Maxeon, the international spin-off of SunPower, said it plans to launch its Air series of panels in Europe. The company’s chief revenue officer Mark Babcock recently spoke with pv magazine to talk about the Air series as well as Maxeon’s vision for U.S. manufacturing.
Among the company’s production line are two classes of solar PV modules, the Performance series, shingled bifacial panels with applications in utility scale and large commercial projects, and a line of interdigitated back contact (IBC) panels, of which Maxeon Air is just one.
The Air series, to launch in Europe, is a pencil-thin IBC module that lessens weight load on roofs.
The company selected Europe to launch the panel given the number of low-load commercial and industrial roofs on older buildings throughout the region, said Babcock.
The adhesive back-contact eliminates the need for racking and other balance-of-system (BOS) components to be placed on the roof. This opens the door for many roofs that would otherwise lack proper structural support to adopt PV, as the panels have a load of 6 kg per square meter.
Babcock said that unlike most panels, the module can bend and crack without experiencing significant degradation and without creating hotspots, allowing for more flexible applications. Babcock said he sees possibility in integrating the IBC panels in transportation and off-grid solutions, but, for now anyway, the focus will be on commercial rooftops.
Babcock said that thermal runaway and hotspots are curbed through the modules’ ability to share load with neighboring panels. The Air panels also mitigate installation defects that cause fires, like installing wires on the sharp edges of a rack or mount.
While Maxeon has no firm plans of launching Air in the U.S. just yet, its performance series panels are already operating under the SunPower brand. The Primergy and Quinbrook Infrastructure-backed 690 MW Gemini solar and storage project of Nevada will be powered by Maxeon performance 5 and 6 series panels, which are manufactured in Malaysia, assembled in Mexico.
U.S. manufacturing
Babcock said future expansion into U.S. manufacturing is being explored, but plans hinge on federal policy. He said a 3 GW cell manufacturing facility in the U.S. is waiting on an Energy Polict Act of 2005-established Title XVII loan from the U.S. Department of Energy; it also may depend on the success of Sen. Jon Ossoff’s (D-GA) Solar Energy Manufacturing for America Act. Babcock said that adoption of the bill would make U.S. expansion a more attractive prospect to Maxeon, and likely would draw in other industry players, as well.
Pending the DOE loan and the Ossoff bill, Maxeon said it may begin producing cells in the U.S. as soon as 2023.

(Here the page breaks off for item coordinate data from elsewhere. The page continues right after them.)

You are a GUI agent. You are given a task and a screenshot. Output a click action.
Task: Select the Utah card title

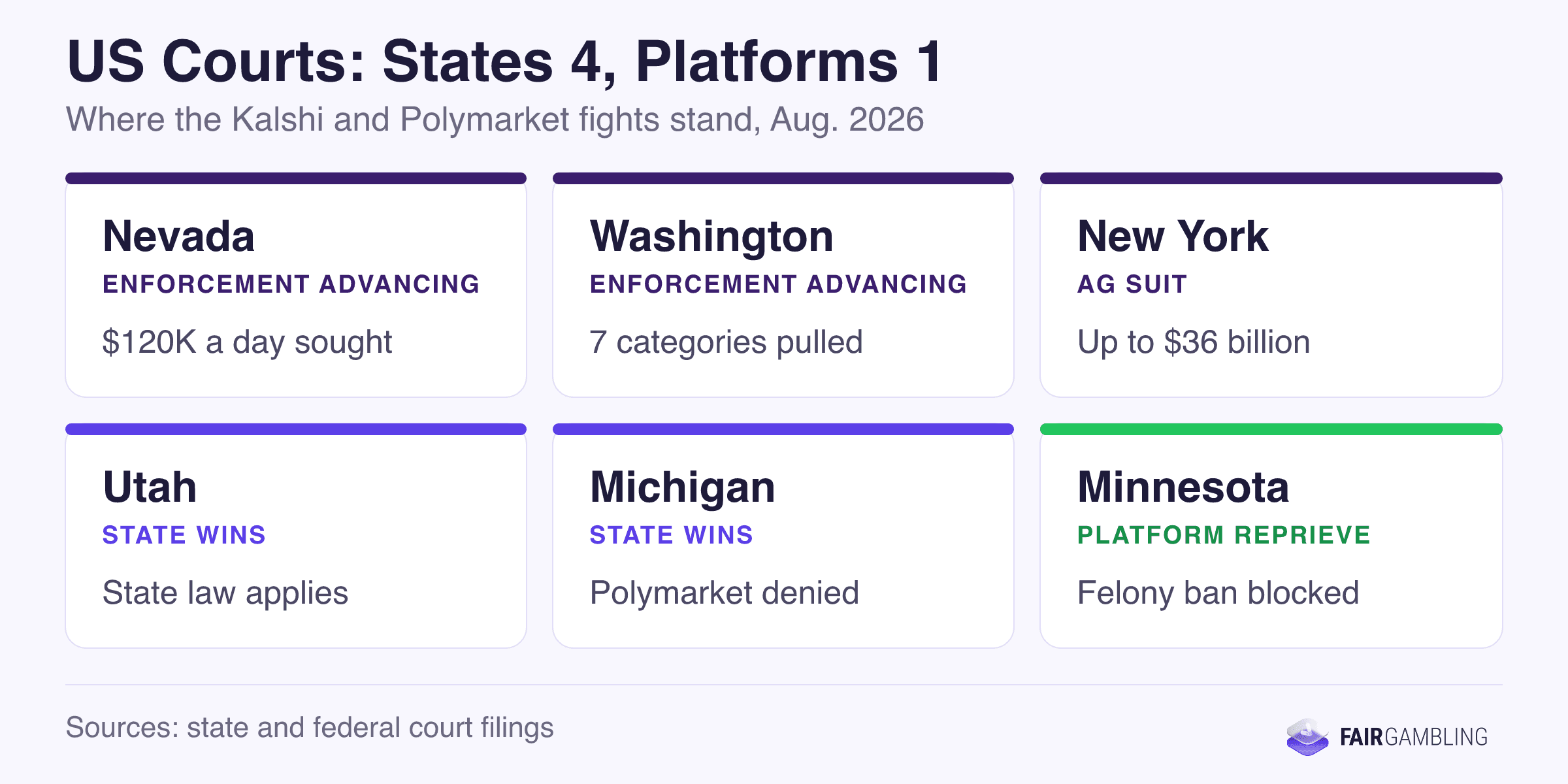(150, 487)
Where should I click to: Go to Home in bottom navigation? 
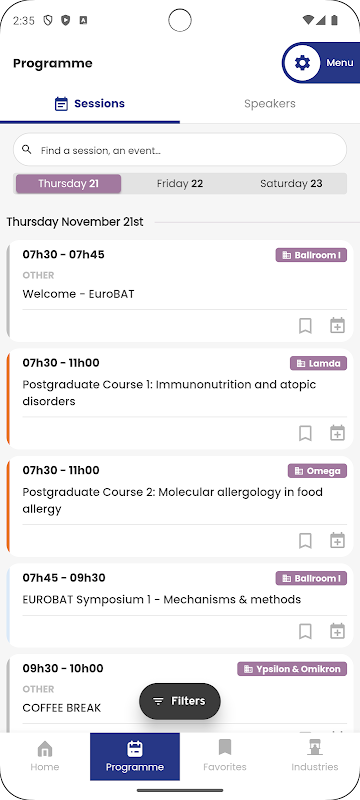[x=45, y=757]
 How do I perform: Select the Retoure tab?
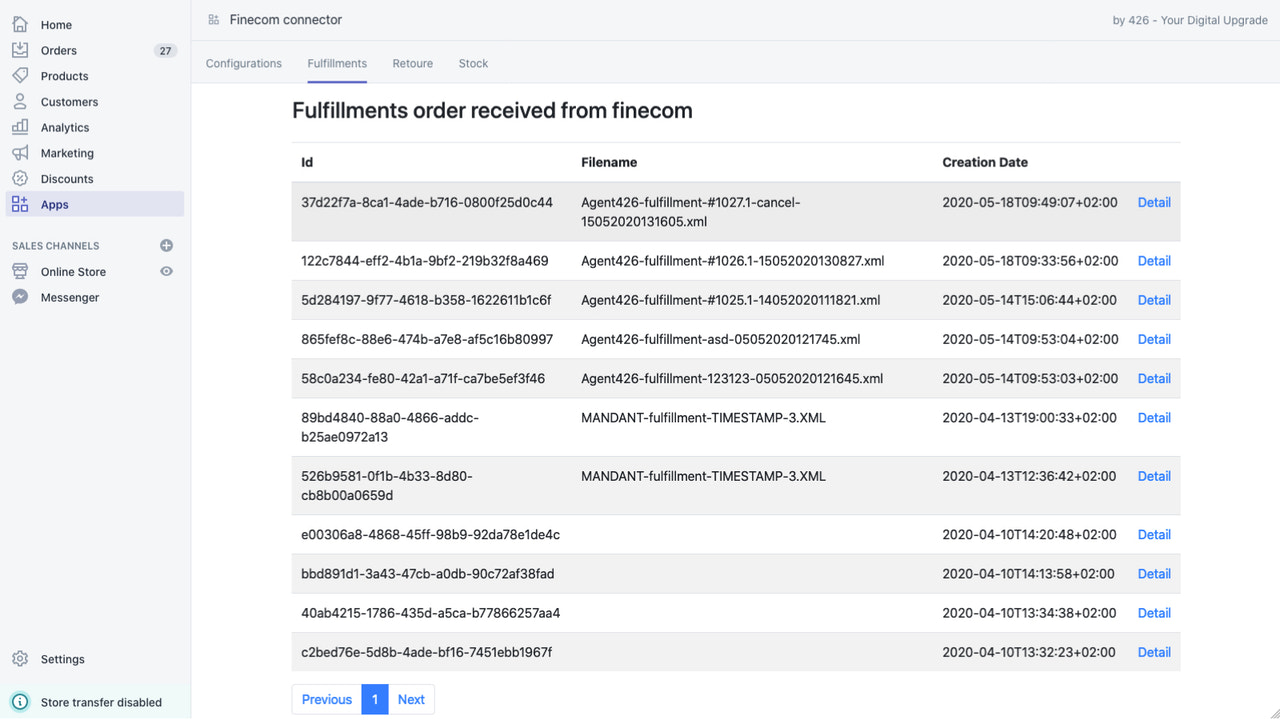(412, 63)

Babcock also said that the Biden administration’s Build Back Better bill that was narrowly approved by the House of Representatives has language for direct incentives for both cell and module manufacturing. He said that the inclusion of an incentive for both would go a long way towards making the case for siting manufacturing in the U.S.
In October, Maxeon said it planned to convert its production facility in Mexicali, Mexico to manufacture shingled modules exclusively for the U.S. market.
The two facilities should reach a capacity of around 2.6 GW, Babcock told pv magazine in a separate interview during the Intersolar event in Munich, Germany. He said at the time that the facility in Ensenada was ramping up to 800 MW with the one in Mexicali planned for 1.8 GW of capacity.
Both facilities will manufacture only products based on the company’s mono PERC shingled technology.
Production should start at the two facilities late in the first quarter of 2022.